Start of SELECTED EXCERPT
Noble used to work for Lee County, which does have TDR program. What this program does is allow for the limitation of density in one area while increasing density in another area, usually land with a central urban use in the Lee Plan.

Municipalities can share TDR programs with the county, negotiating a "receiving" zone - an area that increased density is desired.

Once the development rights are transferred, the "sending" parcel no longer has those rights to develop, thereby limiting density in that area, and replacing the development rights with a conservation easement.

Of course, there aren't many pieces of raw land on Fort Myers Beach - but there is a privately owned group of parcels behind Town Hall currently home to mangroves and wetland.

But the number of open parcels on the island is not entirely what Noble is going for - he wants the town to have this program in place as an alternative to development.

"It's about a community making a judgment call," he said. "Does it value property staying in its indigenous state or does it want it to be developed?"

With the frequent grumblings about traffic, tourists and too much strain on the barrier island, it wasn't a tough sell for most of the town council - as long as the TDR program would transfer density off the island, and not allow more density to be received on the island.

"Transferring density off-island can really benefit our community," said Council Member Joanne Shamp at the Jan. 23 meeting. "We really need to look at serving the public interest."

Town attorney Dawn Lehnert said the TDR program could provide an incentive to property owners to protect environmental areas - if it's a location that is full of mangroves, for instance, the permitting and work required to develop it may not be as profitable as just selling the rights and leaving it in its natural state.

"It doesn't cost the town anything, except the staff time to create the program," she said.

Since Lee County already has a TDR program, the town could probably use it as a model to develop its own, she said.

Noble hinted that having a program, in the very near future, might be advantageous as the town "might" be getting an application to develop with a variance on the number of hotel rooms. He would not specify more about the pending application, since it has not been submitted. However, the Times Square Resort project, built by TPI Hospitality, would be seeking a variance from the town's Land Development Code that would allow the resort hotel to have 330 rooms. Noble said Tom Torgerson, the developer, could use a TDR program in this instance to get the extra density his plan required if it were applicable. However, the council was not interested in any density shifting on the island.

"I don't think we need any more density transfers on the island," Mayor Dennis Boback said.

Shamp said she wanted the town to investigate the possibility of entering into an inter-local agreement with the county to set up a receiving zone, so any TDR density could go somewhere off-island.

Lee County already has receiving zones set up to snap up TDR parcels: any areas designated intensive development, central urban or urban community in the Lee Plan can add "bonus" density through a TDR program.

Noble said he will work with the county to see if it would be interested in accepting TDR density from the town and get an inter-local put together. The town does not get a say in where the density is transferred to once the density is transferred out of town jurisdiction.

"That would be up to the county on where they're extinguished, consistent with their rules," he said.
End of SELECTED EXCERPT
Start of PROVIDED DATA
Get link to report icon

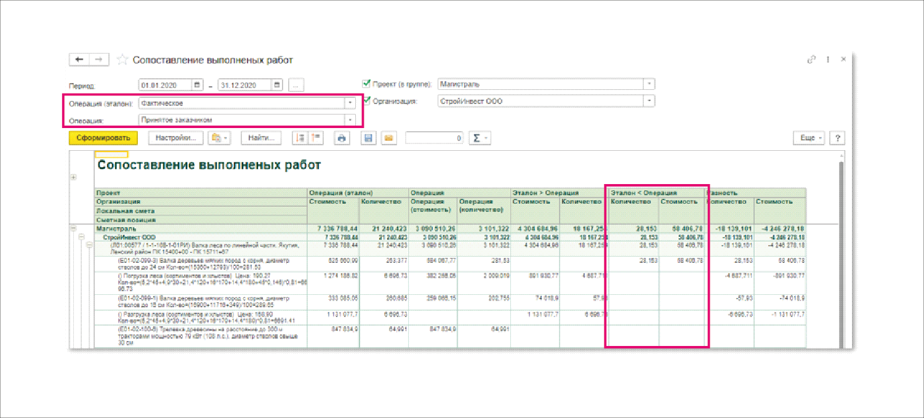pos(811,60)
End of PROVIDED DATA
TASK STATEMENT:
Answer these questions from the text on the town's TDR program, one per line:
(a) What replaces the development rights on a "sending" parcel once they are transferred?
(b) Who is the town attorney?
(c) How many rooms would the variance sought for the Times Square Resort allow?

YOUR RESPONSE:
(a) A conservation easement.
(b) Dawn Lehnert.
(c) 330 rooms.